I just ordered some ace bars. I just fitted old bars off something that were lying around the garage when I put it together. And the vibration in them is extreme.
I got out on it today finally. And took note of vibration 70 seems fine in top near 4,000rpm on superlight throttle it vibrates with throttle and overtaking in 3rd and 4th you are like a wind sock. The vibration is not in the seat or the pegs as rpm goes up, it's mainly in the bars but over 7,000 the light needs to be off.
I'm hoping the ace bars are a bit more suitable and resonate differently. And I may experiment with weights. I can understand why late models had bolts and rubber mounts for the bars. But really BSA should have rubber mounted the engine when building the OIF. It doesn't need to be like the Commando
, and flex joints on the exhausts solve a lot.

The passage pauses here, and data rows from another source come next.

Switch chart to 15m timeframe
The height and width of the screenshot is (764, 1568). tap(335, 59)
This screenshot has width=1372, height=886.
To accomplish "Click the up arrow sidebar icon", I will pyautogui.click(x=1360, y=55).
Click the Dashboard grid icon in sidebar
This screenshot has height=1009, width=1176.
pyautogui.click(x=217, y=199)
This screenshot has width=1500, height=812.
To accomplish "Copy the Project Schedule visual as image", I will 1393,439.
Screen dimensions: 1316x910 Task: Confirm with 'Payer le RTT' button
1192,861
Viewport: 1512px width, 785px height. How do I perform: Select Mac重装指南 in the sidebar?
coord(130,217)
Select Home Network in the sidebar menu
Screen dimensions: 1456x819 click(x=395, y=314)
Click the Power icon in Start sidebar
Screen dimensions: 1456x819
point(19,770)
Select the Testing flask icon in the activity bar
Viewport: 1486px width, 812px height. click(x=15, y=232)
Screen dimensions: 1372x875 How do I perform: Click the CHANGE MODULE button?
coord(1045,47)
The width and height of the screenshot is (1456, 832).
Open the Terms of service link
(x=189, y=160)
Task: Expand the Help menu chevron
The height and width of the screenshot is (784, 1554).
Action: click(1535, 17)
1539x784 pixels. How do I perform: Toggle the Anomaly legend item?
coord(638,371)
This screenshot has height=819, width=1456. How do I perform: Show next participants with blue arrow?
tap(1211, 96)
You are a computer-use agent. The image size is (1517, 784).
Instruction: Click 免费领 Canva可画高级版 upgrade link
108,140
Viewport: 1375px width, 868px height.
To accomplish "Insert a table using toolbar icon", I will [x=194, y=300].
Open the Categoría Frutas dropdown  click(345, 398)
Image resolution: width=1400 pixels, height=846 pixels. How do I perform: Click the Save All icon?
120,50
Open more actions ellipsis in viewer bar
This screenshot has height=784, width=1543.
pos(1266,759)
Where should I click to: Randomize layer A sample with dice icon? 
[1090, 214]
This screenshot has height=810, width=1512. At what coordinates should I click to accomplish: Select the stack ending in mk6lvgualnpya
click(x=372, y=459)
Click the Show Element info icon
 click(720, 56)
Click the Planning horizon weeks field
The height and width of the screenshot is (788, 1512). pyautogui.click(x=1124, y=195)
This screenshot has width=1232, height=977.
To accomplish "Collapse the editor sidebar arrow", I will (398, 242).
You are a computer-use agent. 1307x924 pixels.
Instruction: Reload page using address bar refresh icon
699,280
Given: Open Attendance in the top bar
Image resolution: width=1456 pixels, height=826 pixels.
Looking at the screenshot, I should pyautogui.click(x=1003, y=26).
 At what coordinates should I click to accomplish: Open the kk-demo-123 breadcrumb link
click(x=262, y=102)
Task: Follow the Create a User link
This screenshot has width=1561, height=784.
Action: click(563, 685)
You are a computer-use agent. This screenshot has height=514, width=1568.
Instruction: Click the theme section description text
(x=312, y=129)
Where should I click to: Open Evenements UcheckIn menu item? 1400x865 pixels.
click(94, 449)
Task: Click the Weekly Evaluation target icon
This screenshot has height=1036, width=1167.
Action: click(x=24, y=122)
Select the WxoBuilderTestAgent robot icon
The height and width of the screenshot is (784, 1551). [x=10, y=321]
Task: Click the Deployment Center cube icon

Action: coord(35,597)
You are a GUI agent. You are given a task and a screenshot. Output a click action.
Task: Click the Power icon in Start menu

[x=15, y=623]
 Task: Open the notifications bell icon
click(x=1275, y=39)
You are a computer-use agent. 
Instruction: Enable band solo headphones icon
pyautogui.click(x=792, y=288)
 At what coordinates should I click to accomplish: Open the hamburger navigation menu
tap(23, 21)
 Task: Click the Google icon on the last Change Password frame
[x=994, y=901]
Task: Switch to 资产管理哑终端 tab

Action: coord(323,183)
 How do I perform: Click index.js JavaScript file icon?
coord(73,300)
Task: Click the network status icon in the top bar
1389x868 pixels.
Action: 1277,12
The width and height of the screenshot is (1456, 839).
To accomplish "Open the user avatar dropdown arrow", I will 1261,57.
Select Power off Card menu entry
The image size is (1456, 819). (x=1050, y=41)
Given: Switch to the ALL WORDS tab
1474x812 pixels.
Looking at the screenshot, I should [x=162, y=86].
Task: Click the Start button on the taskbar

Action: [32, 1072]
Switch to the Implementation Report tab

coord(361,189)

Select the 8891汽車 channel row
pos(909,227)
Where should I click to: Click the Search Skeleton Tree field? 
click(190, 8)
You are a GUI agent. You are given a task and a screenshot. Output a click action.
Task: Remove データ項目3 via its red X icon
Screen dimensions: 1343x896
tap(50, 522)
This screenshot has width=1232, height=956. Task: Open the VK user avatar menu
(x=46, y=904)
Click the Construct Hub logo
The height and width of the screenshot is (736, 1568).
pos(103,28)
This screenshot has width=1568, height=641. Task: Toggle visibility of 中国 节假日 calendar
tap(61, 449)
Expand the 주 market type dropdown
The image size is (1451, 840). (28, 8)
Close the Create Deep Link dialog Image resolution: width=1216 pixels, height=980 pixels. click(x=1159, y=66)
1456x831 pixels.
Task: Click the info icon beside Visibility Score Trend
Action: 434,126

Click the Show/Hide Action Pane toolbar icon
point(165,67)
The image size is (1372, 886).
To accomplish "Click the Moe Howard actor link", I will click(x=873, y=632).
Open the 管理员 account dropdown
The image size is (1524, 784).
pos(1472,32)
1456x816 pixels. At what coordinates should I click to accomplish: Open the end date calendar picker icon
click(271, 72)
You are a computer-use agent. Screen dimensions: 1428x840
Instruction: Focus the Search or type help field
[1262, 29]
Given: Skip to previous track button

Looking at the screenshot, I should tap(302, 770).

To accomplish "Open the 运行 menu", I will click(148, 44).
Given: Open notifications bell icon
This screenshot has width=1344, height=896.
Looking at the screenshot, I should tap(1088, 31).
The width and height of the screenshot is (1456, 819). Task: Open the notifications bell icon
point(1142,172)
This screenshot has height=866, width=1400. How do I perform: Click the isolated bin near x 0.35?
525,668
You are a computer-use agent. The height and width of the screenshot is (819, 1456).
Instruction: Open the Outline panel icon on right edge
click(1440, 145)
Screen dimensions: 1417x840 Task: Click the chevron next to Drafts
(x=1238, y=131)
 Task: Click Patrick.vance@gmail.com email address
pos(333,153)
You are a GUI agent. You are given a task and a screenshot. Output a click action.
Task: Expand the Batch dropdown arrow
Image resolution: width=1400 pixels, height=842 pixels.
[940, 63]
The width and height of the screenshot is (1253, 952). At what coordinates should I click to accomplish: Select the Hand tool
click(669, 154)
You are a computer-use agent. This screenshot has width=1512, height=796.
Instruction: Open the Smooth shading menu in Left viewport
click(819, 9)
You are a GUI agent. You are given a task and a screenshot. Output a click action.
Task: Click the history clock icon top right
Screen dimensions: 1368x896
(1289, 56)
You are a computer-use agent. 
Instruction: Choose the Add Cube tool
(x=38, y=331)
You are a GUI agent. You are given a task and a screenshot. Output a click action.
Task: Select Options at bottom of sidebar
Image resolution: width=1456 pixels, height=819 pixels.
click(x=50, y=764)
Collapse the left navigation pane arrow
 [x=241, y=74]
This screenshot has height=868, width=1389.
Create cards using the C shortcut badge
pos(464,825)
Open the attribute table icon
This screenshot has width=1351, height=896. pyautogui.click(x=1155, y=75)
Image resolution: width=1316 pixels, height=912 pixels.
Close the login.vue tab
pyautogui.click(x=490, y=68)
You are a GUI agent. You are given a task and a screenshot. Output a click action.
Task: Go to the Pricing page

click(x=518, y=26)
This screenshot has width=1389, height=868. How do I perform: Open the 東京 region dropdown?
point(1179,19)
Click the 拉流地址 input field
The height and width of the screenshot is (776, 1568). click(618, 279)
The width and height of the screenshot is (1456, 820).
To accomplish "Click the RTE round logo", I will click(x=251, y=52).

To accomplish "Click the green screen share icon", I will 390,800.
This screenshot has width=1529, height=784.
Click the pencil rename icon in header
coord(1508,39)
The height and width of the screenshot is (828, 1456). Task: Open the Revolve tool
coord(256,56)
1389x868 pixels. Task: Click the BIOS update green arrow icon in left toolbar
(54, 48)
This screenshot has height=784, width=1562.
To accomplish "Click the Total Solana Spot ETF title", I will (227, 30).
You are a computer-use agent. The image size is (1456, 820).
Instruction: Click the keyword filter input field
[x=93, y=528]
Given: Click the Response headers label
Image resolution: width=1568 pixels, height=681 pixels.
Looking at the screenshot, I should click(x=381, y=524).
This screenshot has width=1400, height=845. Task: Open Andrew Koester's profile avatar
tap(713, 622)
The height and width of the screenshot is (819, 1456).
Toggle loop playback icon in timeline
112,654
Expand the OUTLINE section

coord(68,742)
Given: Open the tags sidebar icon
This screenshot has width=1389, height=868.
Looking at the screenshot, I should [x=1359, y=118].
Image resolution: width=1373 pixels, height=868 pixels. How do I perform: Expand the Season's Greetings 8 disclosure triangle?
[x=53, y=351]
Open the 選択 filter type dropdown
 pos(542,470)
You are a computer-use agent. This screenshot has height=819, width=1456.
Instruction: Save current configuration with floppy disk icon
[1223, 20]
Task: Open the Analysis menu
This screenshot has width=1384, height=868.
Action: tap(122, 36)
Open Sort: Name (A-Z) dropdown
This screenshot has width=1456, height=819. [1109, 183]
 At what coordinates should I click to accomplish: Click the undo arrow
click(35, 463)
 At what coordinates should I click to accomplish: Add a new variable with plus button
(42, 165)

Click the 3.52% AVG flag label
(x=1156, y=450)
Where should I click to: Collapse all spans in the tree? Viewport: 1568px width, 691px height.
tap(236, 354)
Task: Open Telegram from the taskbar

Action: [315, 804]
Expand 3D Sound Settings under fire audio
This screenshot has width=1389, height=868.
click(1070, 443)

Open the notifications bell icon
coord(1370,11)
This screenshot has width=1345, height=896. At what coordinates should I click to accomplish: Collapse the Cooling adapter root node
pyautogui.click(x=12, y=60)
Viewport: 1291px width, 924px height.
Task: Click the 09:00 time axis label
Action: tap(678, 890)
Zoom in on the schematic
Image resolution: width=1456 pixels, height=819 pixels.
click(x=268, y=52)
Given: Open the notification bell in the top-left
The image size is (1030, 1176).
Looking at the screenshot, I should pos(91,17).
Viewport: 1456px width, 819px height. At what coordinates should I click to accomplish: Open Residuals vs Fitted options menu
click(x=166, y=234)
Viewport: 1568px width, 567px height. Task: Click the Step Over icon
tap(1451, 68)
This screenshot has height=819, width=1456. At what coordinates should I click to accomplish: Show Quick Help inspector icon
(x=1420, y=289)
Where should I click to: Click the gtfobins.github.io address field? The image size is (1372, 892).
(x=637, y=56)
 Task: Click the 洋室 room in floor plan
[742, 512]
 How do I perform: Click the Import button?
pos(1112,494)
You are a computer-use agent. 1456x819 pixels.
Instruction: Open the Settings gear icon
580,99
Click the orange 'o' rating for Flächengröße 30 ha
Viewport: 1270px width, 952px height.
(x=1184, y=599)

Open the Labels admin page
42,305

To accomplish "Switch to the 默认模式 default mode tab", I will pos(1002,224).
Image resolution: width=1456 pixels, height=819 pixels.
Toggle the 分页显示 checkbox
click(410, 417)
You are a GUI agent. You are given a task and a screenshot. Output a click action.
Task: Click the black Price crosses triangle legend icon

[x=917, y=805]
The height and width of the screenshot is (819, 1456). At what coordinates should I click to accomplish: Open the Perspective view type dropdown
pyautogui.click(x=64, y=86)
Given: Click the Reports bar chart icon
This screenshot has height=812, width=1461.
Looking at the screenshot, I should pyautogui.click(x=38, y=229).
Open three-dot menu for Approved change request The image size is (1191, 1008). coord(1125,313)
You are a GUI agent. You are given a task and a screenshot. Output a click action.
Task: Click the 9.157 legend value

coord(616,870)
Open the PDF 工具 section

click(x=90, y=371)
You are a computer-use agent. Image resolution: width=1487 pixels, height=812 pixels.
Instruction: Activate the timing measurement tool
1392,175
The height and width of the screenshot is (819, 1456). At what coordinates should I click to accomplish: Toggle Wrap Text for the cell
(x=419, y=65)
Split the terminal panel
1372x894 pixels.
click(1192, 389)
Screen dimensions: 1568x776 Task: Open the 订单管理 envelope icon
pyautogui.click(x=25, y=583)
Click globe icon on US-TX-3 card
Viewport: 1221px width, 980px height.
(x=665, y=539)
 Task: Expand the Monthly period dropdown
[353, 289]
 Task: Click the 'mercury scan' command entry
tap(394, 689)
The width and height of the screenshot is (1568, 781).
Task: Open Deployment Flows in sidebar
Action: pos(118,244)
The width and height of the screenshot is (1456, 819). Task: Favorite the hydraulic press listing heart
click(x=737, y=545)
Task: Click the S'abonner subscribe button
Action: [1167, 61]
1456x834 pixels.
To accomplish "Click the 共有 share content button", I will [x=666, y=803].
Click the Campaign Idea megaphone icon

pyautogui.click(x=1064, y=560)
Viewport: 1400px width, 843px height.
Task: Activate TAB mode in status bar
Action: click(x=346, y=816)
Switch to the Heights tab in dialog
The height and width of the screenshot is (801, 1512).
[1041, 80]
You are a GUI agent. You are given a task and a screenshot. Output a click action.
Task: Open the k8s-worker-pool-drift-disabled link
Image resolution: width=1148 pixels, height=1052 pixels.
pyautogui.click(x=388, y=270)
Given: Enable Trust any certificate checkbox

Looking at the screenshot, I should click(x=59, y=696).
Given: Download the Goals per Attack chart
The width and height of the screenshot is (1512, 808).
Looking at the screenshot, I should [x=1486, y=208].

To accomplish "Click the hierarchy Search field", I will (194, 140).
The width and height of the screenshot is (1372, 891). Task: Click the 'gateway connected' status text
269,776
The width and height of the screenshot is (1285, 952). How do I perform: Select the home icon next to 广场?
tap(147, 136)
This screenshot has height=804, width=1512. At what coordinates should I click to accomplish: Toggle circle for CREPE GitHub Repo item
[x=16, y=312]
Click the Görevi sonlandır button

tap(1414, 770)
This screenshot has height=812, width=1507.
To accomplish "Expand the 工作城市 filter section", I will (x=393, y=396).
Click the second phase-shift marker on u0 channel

Taking vibration out of the frame can prevent cracking but it needs to be strong.
So many people look at the thing. I was talking to a guy and his wife about why the twin carb Thunderbolt head and pwks. He said I want to see you start it up. Which usually means the big one is definitely not going to go. But this is different, it goes through two with a full kick but this lights up at the first movement. And it's; 'Ah, beautiful.'
There are some lovely old MGs and Triumphs and Healy sports cars around here and they sound and look really nice. They used to look dated now they look very cool, and sound nice. They are not GT40s or Cobras, but really nice fun things. And the Firebird sort of fits in with that.
I got two of these for around $1500 each in 1999 I think, and this was the worst so sat in the shed for 20 years. A '66 Spitfire would be good to do even with a later motor. Firebird pipes are good as they are not on the ground, or requiring the stands scraping. Not that it has a side stand.